Seared salmon bites served over jasmine rice with cucumber, carrot, green onions, and a creamy sweet-spicy bang bang sauce. This Bang Bang Salmon bowl is quick, fresh, and perfect for a weeknight dinner.
Prep Time 15 minutes
Cook Time 10 minutes
Total Time 32 minutes
Servings: 4
Course: Dinner
Cuisine: Asian-Inspired

Ingredients
  

Salmon
  • 2 lb salmon cut into 1-inch chunks
  • 1 tsp smoked paprika
  • 1 tsp garlic powder
  • Kosher salt to taste
  • Black pepper to taste
  • 1 Tbsp olive oil
  • 4 green onions thinly sliced
For Serving
  • 1 cup sliced cucumbers
  • 1 large carrot finely grated
  • Cooked jasmine rice
Bang Bang Sauce
  • 1/2 cup mayonnaise
  • 1/3 cup sweet Thai chili sauce
  • 2 tsp sriracha
  • 1 tsp honey
  • 1 tsp rice vinegar

Method
 

  1. Whisk together the mayonnaise, sweet Thai chili sauce, sriracha, honey, and rice vinegar until smooth.
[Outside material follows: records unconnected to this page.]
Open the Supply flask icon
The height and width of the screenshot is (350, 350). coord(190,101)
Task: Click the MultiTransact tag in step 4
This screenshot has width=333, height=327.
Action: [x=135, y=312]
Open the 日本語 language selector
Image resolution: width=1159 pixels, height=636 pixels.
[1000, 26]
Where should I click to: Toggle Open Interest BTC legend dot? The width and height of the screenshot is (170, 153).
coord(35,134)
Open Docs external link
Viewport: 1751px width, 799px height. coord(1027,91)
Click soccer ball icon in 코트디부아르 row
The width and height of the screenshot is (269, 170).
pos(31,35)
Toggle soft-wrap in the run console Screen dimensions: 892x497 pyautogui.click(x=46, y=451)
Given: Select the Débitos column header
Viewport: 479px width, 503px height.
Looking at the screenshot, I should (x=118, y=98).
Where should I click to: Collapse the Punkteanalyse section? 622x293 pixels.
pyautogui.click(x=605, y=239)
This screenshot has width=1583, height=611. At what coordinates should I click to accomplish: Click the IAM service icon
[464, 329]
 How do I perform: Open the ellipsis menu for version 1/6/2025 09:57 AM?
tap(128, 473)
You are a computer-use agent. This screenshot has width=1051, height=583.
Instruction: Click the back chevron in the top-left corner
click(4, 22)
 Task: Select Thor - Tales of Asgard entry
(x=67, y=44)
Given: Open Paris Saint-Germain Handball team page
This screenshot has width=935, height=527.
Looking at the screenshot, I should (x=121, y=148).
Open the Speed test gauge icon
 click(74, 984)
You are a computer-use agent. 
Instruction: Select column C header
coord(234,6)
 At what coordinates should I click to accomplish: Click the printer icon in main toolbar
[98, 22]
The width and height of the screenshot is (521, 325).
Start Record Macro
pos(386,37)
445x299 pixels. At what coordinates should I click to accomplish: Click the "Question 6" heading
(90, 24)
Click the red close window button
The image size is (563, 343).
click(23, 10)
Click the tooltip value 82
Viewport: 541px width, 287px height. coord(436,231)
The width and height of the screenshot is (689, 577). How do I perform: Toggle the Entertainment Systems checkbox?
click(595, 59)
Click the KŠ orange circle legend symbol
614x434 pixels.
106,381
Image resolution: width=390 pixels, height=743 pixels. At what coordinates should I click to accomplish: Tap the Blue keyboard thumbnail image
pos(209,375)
Set aside.
  2. Cut salmon into 1-inch chunks. Season with salt, pepper, smoked paprika, and garlic powder.
  3. Heat olive oil in a large cast iron skillet over medium heat.
  4. Add salmon in a single layer and cook for 2 to 3 minutes until golden. Flip and cook until golden and cooked through.
  5. Transfer salmon to a plate and repeat with remaining salmon if needed.
  6. Toss salmon with most of the green onions. Stir a few green onions into the sauce if desired.
  7. Assemble bowls with jasmine rice, cucumber, carrot, and salmon. Drizzle with bang bang sauce and serve.

Notes

Cook salmon in batches if needed for better browning.
Keep the sauce separate until serving for the best texture.
Leftovers are best enjoyed within 1–2 days.